**What you should do:**
Copy all the records exactly; the complete set is the expected result.

**Records for processing:**

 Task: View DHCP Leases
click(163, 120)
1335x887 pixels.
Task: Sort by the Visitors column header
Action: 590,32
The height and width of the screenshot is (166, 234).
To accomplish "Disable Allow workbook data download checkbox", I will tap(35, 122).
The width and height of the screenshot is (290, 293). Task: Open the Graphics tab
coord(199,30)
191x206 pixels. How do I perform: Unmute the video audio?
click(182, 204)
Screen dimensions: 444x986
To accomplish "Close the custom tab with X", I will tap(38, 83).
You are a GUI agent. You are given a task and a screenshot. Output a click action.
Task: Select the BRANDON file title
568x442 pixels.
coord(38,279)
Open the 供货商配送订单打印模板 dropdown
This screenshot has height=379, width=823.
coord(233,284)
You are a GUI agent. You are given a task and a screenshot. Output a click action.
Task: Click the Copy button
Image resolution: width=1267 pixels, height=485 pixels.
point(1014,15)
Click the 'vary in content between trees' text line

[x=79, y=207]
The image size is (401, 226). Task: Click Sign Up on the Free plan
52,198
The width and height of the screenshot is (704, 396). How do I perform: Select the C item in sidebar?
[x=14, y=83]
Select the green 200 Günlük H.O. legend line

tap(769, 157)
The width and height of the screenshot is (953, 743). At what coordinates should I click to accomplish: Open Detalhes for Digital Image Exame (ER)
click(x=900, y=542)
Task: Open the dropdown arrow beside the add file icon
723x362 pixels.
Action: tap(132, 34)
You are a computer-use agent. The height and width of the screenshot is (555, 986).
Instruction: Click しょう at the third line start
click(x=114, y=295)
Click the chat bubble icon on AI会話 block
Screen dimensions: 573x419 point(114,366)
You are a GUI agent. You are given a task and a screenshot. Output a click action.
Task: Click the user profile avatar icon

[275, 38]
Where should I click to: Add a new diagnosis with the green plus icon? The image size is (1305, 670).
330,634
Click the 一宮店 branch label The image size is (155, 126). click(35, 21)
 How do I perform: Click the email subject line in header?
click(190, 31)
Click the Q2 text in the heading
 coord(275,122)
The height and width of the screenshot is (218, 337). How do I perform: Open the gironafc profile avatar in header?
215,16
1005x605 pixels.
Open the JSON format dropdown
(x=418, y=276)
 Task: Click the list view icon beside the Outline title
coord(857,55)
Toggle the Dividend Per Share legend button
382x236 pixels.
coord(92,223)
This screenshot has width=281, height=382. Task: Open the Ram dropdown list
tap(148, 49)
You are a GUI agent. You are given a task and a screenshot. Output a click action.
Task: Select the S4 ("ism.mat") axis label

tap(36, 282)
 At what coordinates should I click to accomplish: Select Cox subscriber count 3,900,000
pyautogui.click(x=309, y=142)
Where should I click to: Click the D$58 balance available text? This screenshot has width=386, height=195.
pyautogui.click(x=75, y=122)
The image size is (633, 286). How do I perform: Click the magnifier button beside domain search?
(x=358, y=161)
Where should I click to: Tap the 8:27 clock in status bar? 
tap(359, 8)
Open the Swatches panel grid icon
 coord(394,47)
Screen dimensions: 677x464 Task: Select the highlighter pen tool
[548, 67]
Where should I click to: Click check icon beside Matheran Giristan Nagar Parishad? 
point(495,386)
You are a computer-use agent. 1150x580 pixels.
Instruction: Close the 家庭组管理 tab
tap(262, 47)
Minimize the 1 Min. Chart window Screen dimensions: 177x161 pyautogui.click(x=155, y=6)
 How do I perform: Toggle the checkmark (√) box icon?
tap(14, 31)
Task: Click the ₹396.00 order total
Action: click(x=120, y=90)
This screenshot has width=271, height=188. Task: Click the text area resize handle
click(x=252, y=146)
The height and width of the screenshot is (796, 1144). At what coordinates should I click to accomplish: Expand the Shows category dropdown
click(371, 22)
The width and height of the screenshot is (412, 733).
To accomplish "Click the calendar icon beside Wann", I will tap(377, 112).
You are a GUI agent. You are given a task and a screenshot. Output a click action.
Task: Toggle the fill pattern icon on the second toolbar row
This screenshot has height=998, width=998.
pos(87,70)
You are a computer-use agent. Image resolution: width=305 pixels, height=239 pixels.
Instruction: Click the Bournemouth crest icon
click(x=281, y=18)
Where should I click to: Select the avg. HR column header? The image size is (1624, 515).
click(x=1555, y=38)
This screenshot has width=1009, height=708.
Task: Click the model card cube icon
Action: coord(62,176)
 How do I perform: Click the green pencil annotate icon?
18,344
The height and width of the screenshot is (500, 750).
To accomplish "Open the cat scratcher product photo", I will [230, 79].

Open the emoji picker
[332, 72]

**Answer for the task:**
 Task: View DHCP Leases
click(163, 120)
1335x887 pixels.
Task: Sort by the Visitors column header
Action: 590,32
The height and width of the screenshot is (166, 234).
To accomplish "Disable Allow workbook data download checkbox", I will tap(35, 122).
The width and height of the screenshot is (290, 293). Task: Open the Graphics tab
coord(199,30)
191x206 pixels. How do I perform: Unmute the video audio?
click(182, 204)
Screen dimensions: 444x986
To accomplish "Close the custom tab with X", I will tap(38, 83).
You are a GUI agent. You are given a task and a screenshot. Output a click action.
Task: Select the BRANDON file title
568x442 pixels.
coord(38,279)
Open the 供货商配送订单打印模板 dropdown
This screenshot has height=379, width=823.
coord(233,284)
You are a GUI agent. You are given a task and a screenshot. Output a click action.
Task: Click the Copy button
Image resolution: width=1267 pixels, height=485 pixels.
point(1014,15)
Click the 'vary in content between trees' text line

[x=79, y=207]
The image size is (401, 226). Task: Click Sign Up on the Free plan
52,198
The width and height of the screenshot is (704, 396). How do I perform: Select the C item in sidebar?
[x=14, y=83]
Select the green 200 Günlük H.O. legend line

tap(769, 157)
The width and height of the screenshot is (953, 743). At what coordinates should I click to accomplish: Open Detalhes for Digital Image Exame (ER)
click(x=900, y=542)
Task: Open the dropdown arrow beside the add file icon
723x362 pixels.
Action: tap(132, 34)
You are a computer-use agent. The height and width of the screenshot is (555, 986).
Instruction: Click しょう at the third line start
click(x=114, y=295)
Click the chat bubble icon on AI会話 block
Screen dimensions: 573x419 point(114,366)
You are a GUI agent. You are given a task and a screenshot. Output a click action.
Task: Click the user profile avatar icon

[275, 38]
Where should I click to: Add a new diagnosis with the green plus icon? The image size is (1305, 670).
330,634
Click the 一宮店 branch label The image size is (155, 126). click(35, 21)
 How do I perform: Click the email subject line in header?
click(190, 31)
Click the Q2 text in the heading
 coord(275,122)
The height and width of the screenshot is (218, 337). How do I perform: Open the gironafc profile avatar in header?
215,16
1005x605 pixels.
Open the JSON format dropdown
(x=418, y=276)
 Task: Click the list view icon beside the Outline title
coord(857,55)
Toggle the Dividend Per Share legend button
382x236 pixels.
coord(92,223)
This screenshot has width=281, height=382. Task: Open the Ram dropdown list
tap(148, 49)
You are a GUI agent. You are given a task and a screenshot. Output a click action.
Task: Select the S4 ("ism.mat") axis label

tap(36, 282)
 At what coordinates should I click to accomplish: Select Cox subscriber count 3,900,000
pyautogui.click(x=309, y=142)
Where should I click to: Click the D$58 balance available text? This screenshot has width=386, height=195.
pyautogui.click(x=75, y=122)
The image size is (633, 286). How do I perform: Click the magnifier button beside domain search?
(x=358, y=161)
Where should I click to: Tap the 8:27 clock in status bar? 
tap(359, 8)
Open the Swatches panel grid icon
 coord(394,47)
Screen dimensions: 677x464 Task: Select the highlighter pen tool
[548, 67]
Where should I click to: Click check icon beside Matheran Giristan Nagar Parishad? 
point(495,386)
You are a computer-use agent. 1150x580 pixels.
Instruction: Close the 家庭组管理 tab
tap(262, 47)
Minimize the 1 Min. Chart window Screen dimensions: 177x161 pyautogui.click(x=155, y=6)
 How do I perform: Toggle the checkmark (√) box icon?
tap(14, 31)
Task: Click the ₹396.00 order total
Action: click(x=120, y=90)
This screenshot has width=271, height=188. Task: Click the text area resize handle
click(x=252, y=146)
The height and width of the screenshot is (796, 1144). At what coordinates should I click to accomplish: Expand the Shows category dropdown
click(371, 22)
The width and height of the screenshot is (412, 733).
To accomplish "Click the calendar icon beside Wann", I will tap(377, 112).
You are a GUI agent. You are given a task and a screenshot. Output a click action.
Task: Toggle the fill pattern icon on the second toolbar row
This screenshot has height=998, width=998.
pos(87,70)
You are a computer-use agent. Image resolution: width=305 pixels, height=239 pixels.
Instruction: Click the Bournemouth crest icon
click(x=281, y=18)
Where should I click to: Select the avg. HR column header? The image size is (1624, 515).
click(x=1555, y=38)
This screenshot has width=1009, height=708.
Task: Click the model card cube icon
Action: coord(62,176)
 How do I perform: Click the green pencil annotate icon?
18,344
The height and width of the screenshot is (500, 750).
To accomplish "Open the cat scratcher product photo", I will [230, 79].

Open the emoji picker
[332, 72]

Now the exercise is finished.